I believe your account of their situation. I have seen that also in Asia. They sneak across borders. Some have papers and passports. Yes, they laugh a lot regardless. I have seen them at friends' homes serving me food and drinks on bended knee. The women leave their small children behind in their villages to work abroad. They return once a year bringing back money and presents. Their situation upset me; and yet, their lot is much better than the illegals holding up your city.
Bumbles · 51-55, M
@sree251 I wouldn’t be comfortable with any bended knee. It’s more transactional than a servant situation. I value what they provide which is why I’m a moderate when it comes to immigration. There is a need for labor, and available workers. The border shouldn’t make that impossible.

By one estimate 25 billion dollars is sent back home per year. That is a much more efficient method of foreign aid than it going to taxes, paid out, the skimmed off the top.
sree251 · 41-45, M
@Bumbles [quote] I wouldn’t be comfortable with any bended knee. It’s more transactional than a servant situation. [/quote]

It could be transactional if the bended knee was that of a Flipina at the coffee lounge of the Four Seasons in Hong Kong but I was in Kuala Lumpur; and one time, one of them maids, a Cambodian, prostrated herself before me, Thai style, as though I was that King in Bangkok. I liked that. The white man still has a powerful aura in Asia.

[quote] I value what they provide which is why I’m a moderate when it comes to immigration. There is a need for labor, and available workers. The border shouldn’t make that impossible. [/quote]

The Chinese also provide labor and I am stunned by the cheap prices of stuff at the Big Box stores and what I could order on Amazon, all made in China. They must be breaking their backs for us at 15 cents an hour. And yet, we would encircle them with our military bases in South Korea, Japan, and the Philippines over their province of Taiwan.

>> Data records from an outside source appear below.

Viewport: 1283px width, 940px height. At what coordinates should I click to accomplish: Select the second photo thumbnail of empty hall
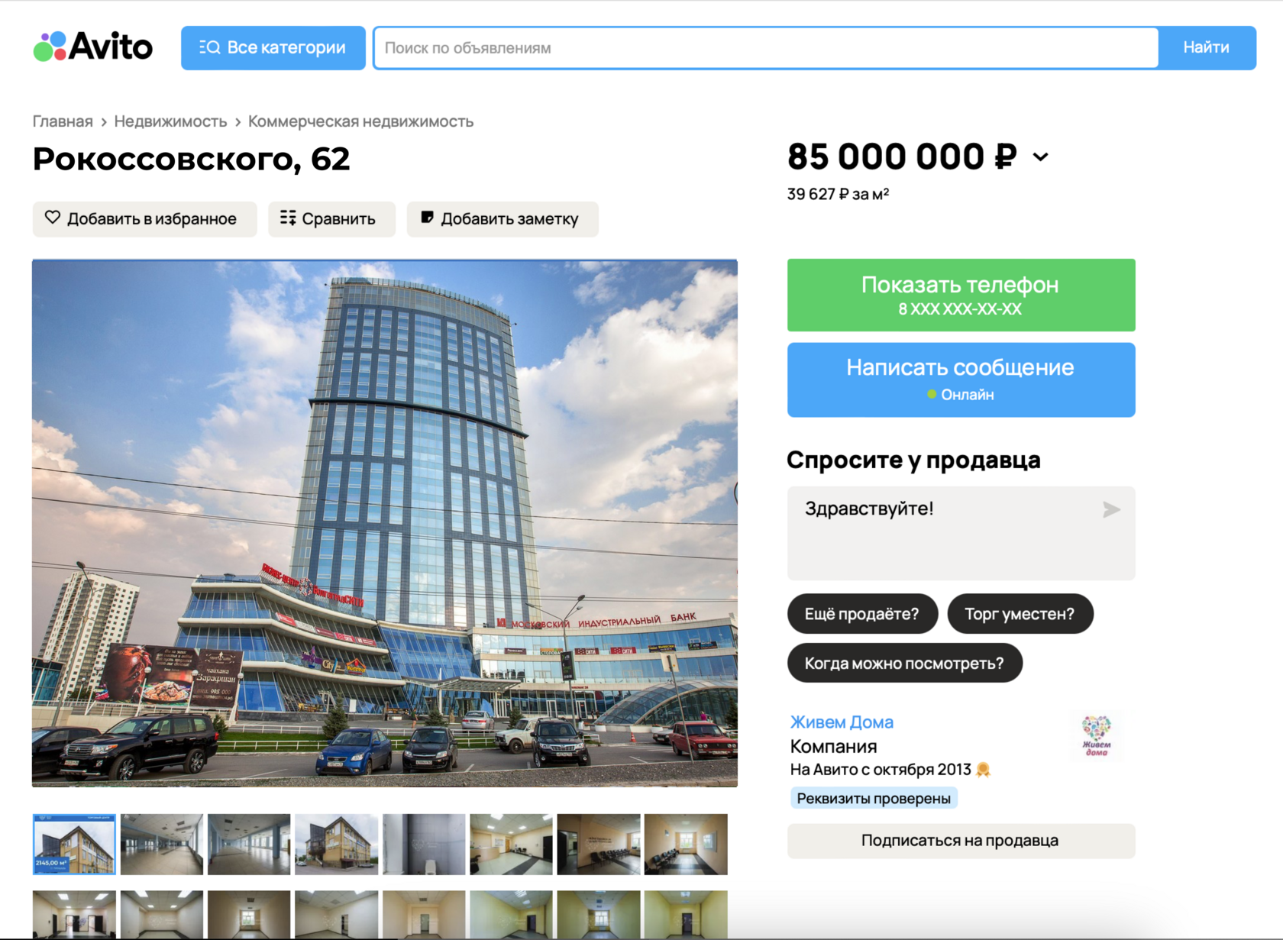pos(162,844)
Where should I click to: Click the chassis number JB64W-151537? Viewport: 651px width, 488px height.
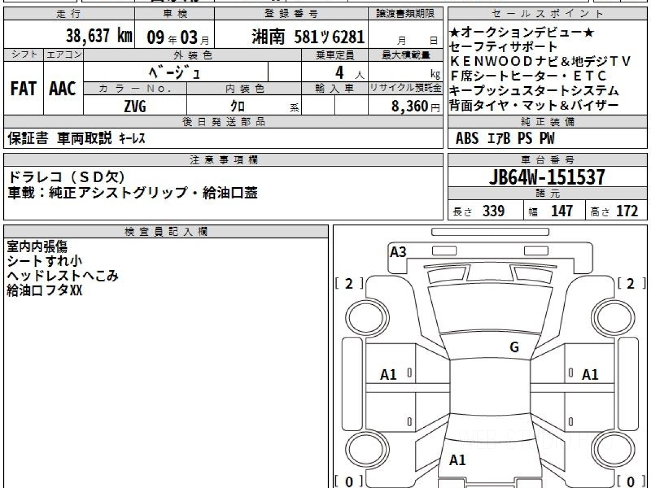547,177
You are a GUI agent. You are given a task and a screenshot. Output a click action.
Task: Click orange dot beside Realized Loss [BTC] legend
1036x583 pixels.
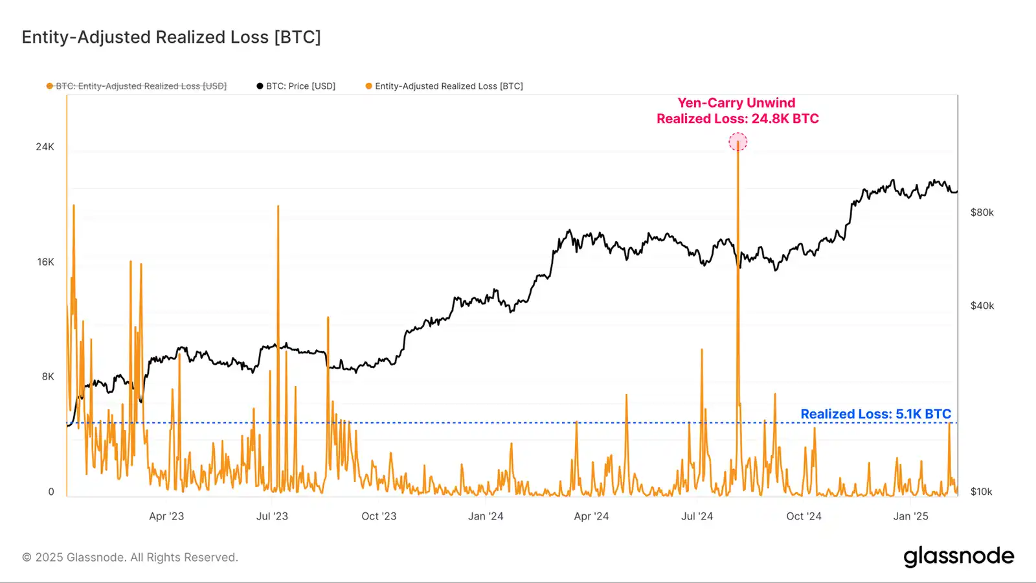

The illegals in the US are something else. If we let them in, we must ensure that they are all given the basic rights to live here like us without hiding from the law.

[quote] By one estimate 25 billion dollars is sent back home per year. That is a much more efficient method of foreign aid than it going to taxes, paid out, the skimmed off the top. [/quote]

There is no reason why we can't have that without making them suffer. We could easily legislate that by given them exemption from taxes.